> [Given text]:
----------

Birth cohorts: As described above, we distinguish between four theoretically based cohorts: (1) respondents born from 1888–1929; (2) 1930–1942; (3) 1943–1960; (4) 1961–1991. We have chosen these four cohorts instead of arbitrary periods of time (such as decades) for several reasons. Our four birth cohorts came of political age between 1918–1950, 1951–1963, 1964–1978 and 1979–2009, respectively. We will interact these cohorts on the relative impact of women’s class and her partner’s class position.

Control variables: we include age and period (the year in which the survey was conducted) as covariates in the models. We control for each election year, since we are not interested in any difference that might be caused by the popularity of a certain political party in a certain year (i.e. period effect). We also control for age because of potential life cycle effects. Since we control for both age and period, we also control for the main effect of cohort, since cohort is linearly dependent on period and age (cohort = period – age). Hence, we have no collinearity issues with regard to the interaction of our four specific cohorts with the weight coefficient that compares the relative importance of the woman’s class and that of her male partner on her political identification.

----------

> [Extracted data]:
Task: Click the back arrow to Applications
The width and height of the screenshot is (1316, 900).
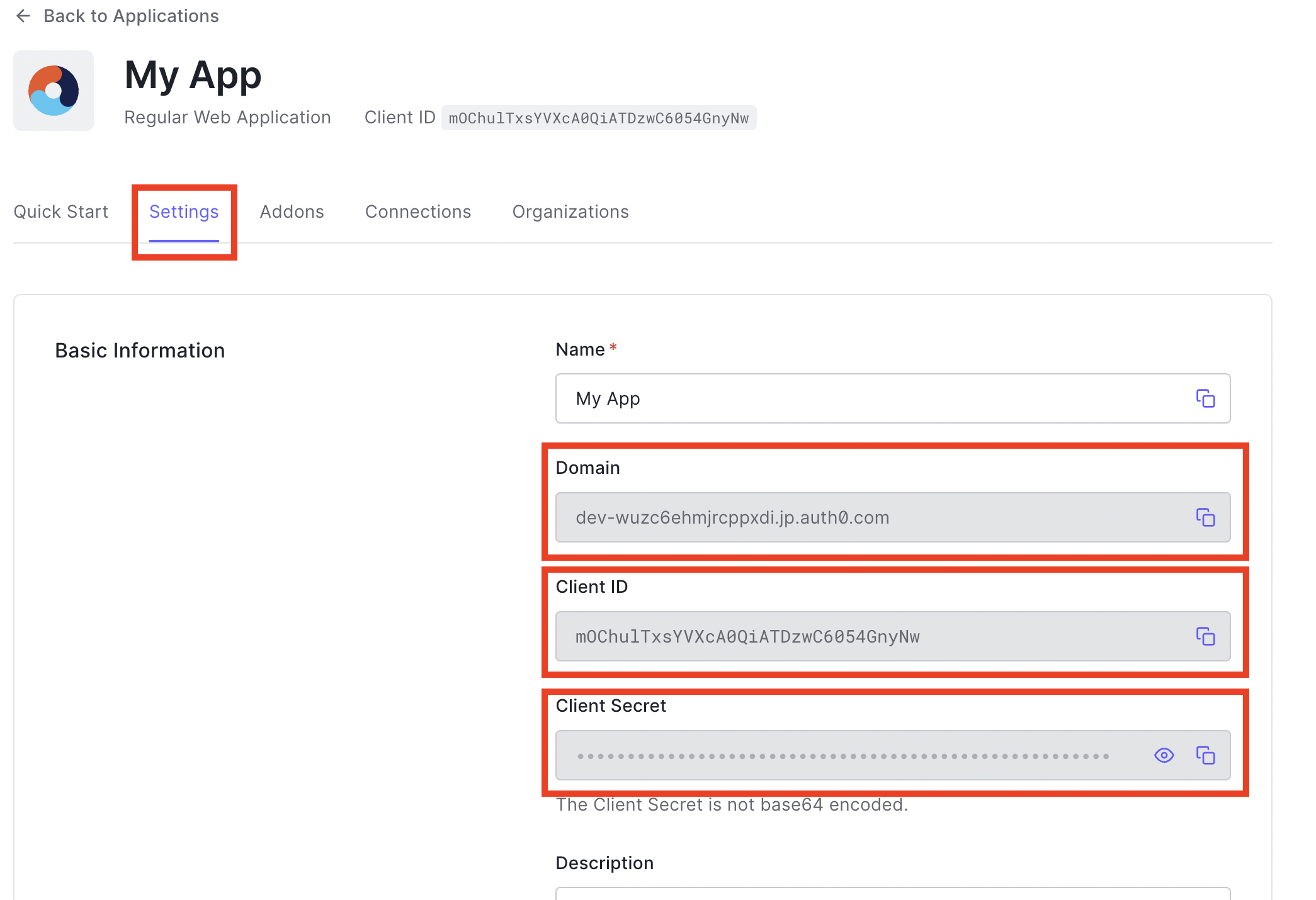Action: tap(23, 16)
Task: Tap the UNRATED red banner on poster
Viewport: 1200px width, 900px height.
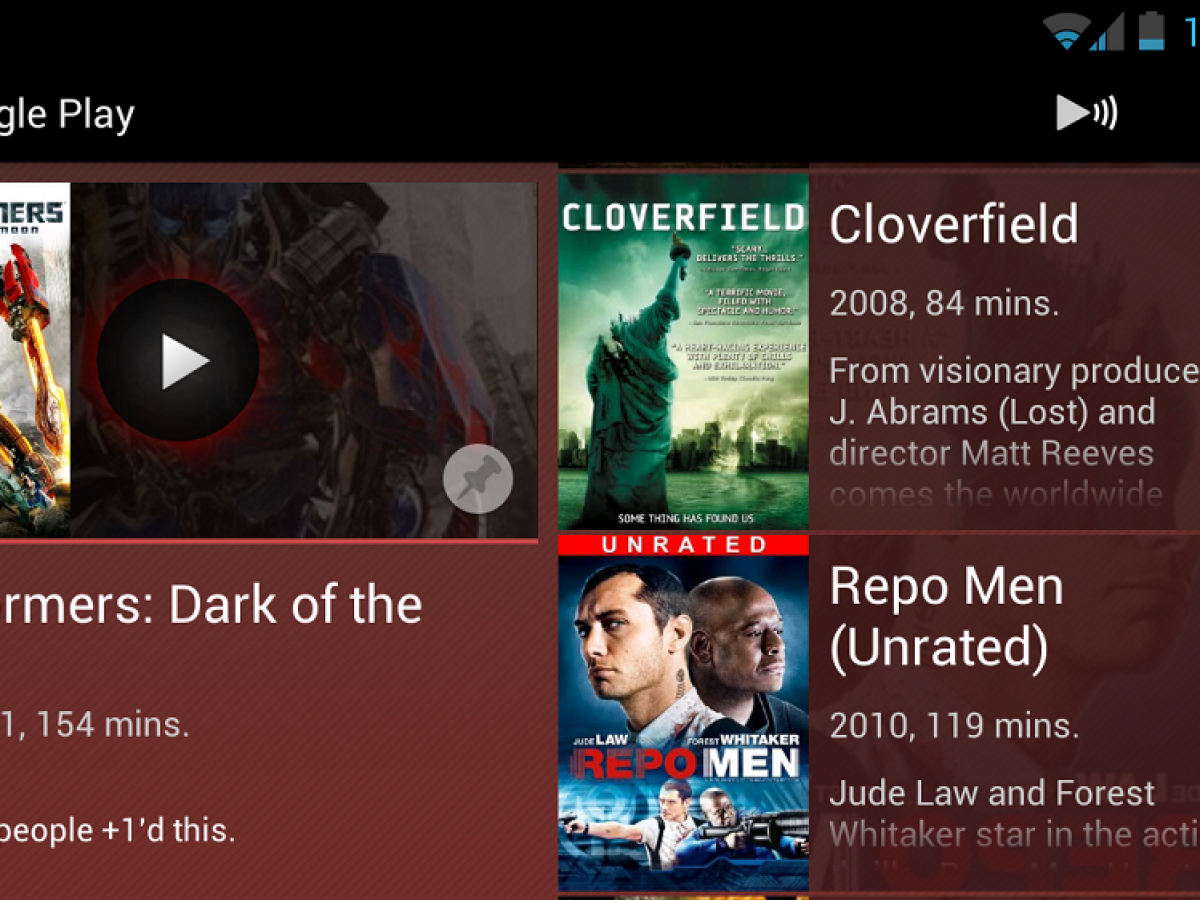Action: coord(683,545)
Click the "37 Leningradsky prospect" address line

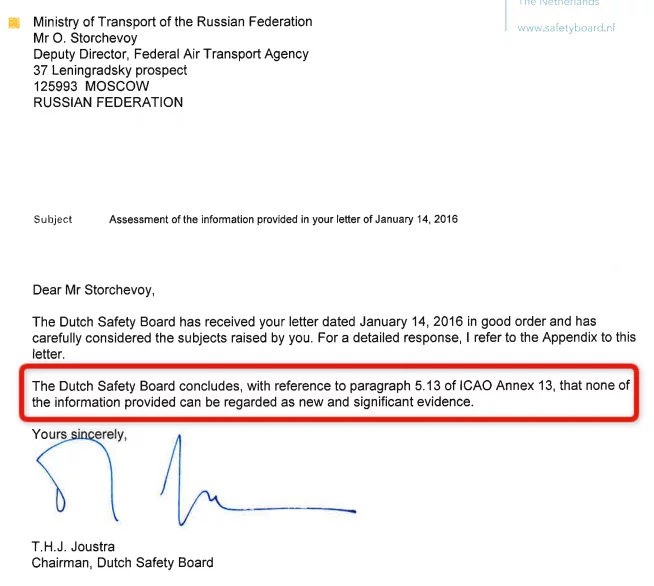(x=110, y=70)
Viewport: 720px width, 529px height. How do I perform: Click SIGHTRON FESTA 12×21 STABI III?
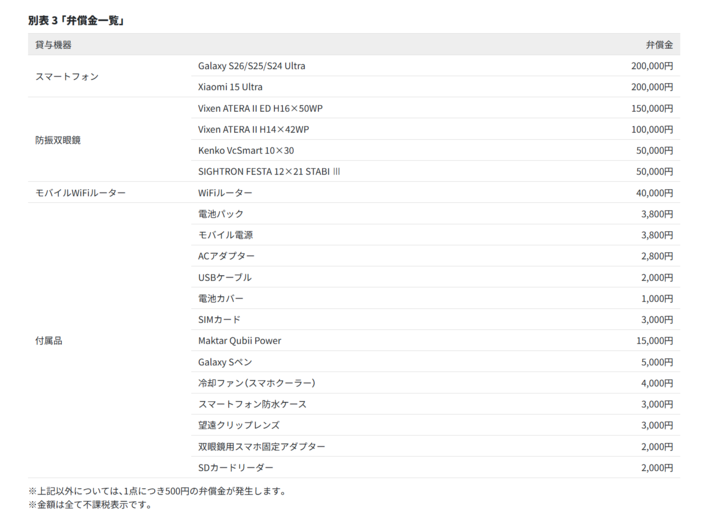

----------

> [Tasks]:
**A.** Repeat the passage on birth cohorts and control variables word for word, between "Birth cohorts: As" and "partner’s class position.", inclusive.
**B.** Carry on the passage about birth cohorts and control variables, starting right after its final sentence.

> [Answers for the exercise]:
**A.**
Birth cohorts: As described above, we distinguish between four theoretically based cohorts: (1) respondents born from 1888–1929; (2) 1930–1942; (3) 1943–1960; (4) 1961–1991. We have chosen these four cohorts instead of arbitrary periods of time (such as decades) for several reasons. Our four birth cohorts came of political age between 1918–1950, 1951–1963, 1964–1978 and 1979–2009, respectively. We will interact these cohorts on the relative impact of women’s class and her partner’s class position.

**B.**
shows the distribution of our selected female respondents across cohorts and election years (periods). While the earlier birth cohorts are inevitably more frequent in the earlier election years, and vice versa, we can see that there is substantial overlap of birth cohorts in the (relatively large) 1987, 1992 and 1997 election surveys.

Table 1. Number of cases in each cohort and survey year (BES 1964, 1966, 1970, 1974, 1979, 1983, 1987, 1992, 1997, 2001, 2005 and 2010): n = 9005.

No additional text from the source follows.